What this task involves:
Copy out, word for word, the lines from the start of the data below through the line containing "Collapse the page", and no others.

(Records from a data source)
● ● ●

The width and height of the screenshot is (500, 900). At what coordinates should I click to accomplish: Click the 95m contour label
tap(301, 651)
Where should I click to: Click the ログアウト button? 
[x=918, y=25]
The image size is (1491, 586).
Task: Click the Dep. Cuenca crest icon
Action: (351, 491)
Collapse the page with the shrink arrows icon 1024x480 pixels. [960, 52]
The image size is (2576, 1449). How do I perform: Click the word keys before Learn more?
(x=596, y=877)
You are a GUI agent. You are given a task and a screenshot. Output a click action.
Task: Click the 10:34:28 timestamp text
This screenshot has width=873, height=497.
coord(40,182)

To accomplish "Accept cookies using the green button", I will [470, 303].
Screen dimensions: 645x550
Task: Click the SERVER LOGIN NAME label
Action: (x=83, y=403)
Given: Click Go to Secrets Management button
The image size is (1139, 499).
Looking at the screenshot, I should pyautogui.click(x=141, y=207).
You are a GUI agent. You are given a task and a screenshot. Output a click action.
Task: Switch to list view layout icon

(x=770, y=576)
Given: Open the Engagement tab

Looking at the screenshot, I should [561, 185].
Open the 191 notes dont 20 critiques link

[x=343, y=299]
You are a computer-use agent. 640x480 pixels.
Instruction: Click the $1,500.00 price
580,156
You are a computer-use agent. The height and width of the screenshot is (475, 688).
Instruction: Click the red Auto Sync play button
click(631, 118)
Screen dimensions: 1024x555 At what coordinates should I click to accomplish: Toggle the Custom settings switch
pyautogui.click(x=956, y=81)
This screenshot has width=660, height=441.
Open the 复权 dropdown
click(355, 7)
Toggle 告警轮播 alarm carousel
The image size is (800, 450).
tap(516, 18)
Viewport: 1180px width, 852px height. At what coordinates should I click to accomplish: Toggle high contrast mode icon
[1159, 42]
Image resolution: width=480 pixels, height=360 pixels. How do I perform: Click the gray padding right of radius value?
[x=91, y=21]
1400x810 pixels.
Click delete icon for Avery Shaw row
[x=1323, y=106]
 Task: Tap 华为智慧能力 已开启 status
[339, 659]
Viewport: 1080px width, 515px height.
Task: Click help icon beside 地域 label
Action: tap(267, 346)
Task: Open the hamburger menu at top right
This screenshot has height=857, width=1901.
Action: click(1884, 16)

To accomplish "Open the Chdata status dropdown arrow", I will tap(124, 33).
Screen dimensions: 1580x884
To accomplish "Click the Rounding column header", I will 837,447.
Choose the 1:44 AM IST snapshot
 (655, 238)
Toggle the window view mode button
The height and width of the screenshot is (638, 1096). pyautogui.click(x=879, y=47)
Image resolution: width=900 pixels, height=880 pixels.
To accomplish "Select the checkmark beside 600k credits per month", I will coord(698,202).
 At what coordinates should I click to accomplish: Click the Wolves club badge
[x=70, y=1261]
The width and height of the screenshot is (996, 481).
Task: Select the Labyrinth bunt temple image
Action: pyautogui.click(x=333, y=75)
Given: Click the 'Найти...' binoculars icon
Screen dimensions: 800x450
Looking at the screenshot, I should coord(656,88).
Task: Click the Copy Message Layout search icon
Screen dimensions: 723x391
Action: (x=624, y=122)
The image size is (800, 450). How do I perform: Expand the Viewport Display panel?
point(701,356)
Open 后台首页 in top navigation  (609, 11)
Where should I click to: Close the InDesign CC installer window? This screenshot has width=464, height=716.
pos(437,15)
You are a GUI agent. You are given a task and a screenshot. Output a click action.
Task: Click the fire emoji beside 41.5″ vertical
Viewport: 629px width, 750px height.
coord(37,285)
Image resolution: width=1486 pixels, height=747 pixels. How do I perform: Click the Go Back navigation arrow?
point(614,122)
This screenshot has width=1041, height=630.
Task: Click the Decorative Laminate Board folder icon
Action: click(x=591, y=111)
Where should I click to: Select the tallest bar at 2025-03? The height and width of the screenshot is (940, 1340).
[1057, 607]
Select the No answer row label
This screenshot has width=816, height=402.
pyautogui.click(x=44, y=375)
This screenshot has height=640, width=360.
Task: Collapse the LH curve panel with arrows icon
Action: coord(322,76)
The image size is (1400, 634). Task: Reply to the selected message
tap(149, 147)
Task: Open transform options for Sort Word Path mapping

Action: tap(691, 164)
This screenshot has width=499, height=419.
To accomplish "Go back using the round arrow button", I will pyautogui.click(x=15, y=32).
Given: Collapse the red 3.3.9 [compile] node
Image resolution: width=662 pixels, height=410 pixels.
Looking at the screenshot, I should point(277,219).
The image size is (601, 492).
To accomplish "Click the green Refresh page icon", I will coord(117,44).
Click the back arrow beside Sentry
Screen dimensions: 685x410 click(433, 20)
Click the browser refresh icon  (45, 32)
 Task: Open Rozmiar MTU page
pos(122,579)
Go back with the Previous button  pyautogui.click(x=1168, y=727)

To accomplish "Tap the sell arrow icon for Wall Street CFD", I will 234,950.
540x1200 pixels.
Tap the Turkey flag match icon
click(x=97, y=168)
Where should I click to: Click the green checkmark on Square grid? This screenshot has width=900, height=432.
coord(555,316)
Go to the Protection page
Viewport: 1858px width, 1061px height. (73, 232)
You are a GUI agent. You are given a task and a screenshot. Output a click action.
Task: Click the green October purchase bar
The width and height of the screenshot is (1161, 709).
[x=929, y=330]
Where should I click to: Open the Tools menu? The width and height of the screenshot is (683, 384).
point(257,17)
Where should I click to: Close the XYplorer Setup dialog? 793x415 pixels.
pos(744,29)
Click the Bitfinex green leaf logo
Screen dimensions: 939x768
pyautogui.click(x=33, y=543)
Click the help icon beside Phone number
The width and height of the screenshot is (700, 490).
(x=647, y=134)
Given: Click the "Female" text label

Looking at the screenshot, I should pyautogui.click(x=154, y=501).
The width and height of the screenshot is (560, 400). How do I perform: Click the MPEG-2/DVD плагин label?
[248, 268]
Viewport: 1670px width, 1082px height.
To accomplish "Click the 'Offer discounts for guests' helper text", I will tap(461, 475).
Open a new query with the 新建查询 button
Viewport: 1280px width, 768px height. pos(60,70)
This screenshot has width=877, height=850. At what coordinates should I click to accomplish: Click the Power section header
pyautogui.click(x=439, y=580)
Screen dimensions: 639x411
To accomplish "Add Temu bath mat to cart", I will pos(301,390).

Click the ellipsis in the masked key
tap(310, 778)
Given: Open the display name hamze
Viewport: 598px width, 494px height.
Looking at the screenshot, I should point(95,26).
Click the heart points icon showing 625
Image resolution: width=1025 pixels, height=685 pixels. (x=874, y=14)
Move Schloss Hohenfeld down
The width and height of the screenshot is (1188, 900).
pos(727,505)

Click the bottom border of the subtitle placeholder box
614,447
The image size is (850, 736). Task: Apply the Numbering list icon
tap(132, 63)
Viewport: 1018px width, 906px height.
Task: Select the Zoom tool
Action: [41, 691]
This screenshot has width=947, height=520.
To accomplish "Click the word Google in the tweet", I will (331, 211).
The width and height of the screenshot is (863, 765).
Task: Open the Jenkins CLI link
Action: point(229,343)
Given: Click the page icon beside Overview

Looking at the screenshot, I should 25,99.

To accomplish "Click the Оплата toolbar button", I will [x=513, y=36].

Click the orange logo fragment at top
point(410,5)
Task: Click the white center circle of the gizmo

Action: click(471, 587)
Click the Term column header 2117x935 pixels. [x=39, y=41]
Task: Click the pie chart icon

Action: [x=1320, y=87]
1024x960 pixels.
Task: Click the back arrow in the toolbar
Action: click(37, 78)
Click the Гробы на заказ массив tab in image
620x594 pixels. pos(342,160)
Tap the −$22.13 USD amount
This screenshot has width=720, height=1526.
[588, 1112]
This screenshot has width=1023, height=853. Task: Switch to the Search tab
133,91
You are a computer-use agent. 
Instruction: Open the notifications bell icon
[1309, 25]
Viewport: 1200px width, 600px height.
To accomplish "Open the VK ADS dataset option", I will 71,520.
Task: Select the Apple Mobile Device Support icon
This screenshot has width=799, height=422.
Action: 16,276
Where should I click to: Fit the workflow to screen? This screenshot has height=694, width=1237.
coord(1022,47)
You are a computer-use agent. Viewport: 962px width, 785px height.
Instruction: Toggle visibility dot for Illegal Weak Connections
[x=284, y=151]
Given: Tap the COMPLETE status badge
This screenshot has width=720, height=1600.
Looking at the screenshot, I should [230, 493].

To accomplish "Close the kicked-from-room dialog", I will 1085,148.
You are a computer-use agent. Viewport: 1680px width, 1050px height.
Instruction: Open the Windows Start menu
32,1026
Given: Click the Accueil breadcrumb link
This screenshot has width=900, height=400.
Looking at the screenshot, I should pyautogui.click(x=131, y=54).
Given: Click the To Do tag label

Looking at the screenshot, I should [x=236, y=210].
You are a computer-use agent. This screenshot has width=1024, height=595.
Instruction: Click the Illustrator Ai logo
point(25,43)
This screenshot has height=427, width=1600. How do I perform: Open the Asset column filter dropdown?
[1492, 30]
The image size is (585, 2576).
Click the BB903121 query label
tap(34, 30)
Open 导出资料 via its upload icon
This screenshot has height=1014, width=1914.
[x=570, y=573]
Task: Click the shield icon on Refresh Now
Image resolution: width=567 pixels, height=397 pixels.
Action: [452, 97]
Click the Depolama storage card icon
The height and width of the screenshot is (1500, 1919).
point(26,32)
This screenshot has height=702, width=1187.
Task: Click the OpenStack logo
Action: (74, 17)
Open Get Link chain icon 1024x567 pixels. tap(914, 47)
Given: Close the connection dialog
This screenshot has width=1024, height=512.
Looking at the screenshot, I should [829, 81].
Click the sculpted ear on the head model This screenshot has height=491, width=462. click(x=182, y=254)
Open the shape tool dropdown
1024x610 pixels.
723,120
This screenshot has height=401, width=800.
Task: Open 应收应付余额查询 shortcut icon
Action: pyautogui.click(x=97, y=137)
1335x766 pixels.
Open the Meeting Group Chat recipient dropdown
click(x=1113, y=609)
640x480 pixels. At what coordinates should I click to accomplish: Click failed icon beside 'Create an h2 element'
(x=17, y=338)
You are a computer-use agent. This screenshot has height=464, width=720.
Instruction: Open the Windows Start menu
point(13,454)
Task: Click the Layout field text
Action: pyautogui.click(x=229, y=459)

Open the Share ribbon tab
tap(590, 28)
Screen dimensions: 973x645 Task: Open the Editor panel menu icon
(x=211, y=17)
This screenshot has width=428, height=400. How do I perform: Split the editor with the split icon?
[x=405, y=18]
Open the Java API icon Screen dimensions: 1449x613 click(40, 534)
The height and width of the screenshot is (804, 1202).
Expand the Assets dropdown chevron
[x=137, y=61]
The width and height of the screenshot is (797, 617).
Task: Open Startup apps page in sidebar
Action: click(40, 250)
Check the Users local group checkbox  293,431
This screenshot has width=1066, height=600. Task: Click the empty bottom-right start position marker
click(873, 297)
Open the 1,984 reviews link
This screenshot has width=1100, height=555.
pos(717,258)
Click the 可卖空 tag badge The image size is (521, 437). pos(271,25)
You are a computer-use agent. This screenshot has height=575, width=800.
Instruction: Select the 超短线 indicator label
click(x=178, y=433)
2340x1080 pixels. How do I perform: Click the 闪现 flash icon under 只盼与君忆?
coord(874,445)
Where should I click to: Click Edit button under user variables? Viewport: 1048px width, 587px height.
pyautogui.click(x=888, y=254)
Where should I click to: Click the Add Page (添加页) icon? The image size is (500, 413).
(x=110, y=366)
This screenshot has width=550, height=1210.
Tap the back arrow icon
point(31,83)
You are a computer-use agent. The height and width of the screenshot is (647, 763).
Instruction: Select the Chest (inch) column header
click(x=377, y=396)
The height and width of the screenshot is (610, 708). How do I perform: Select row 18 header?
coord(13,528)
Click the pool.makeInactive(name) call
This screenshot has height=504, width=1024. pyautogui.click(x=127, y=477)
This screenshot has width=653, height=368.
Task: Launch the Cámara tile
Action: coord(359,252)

● ● ●

Problem solution:
The width and height of the screenshot is (500, 900). At what coordinates should I click to accomplish: Click the 95m contour label
tap(301, 651)
Where should I click to: Click the ログアウト button? 
[x=918, y=25]
The image size is (1491, 586).
Task: Click the Dep. Cuenca crest icon
Action: (351, 491)
Collapse the page with the shrink arrows icon 1024x480 pixels. [960, 52]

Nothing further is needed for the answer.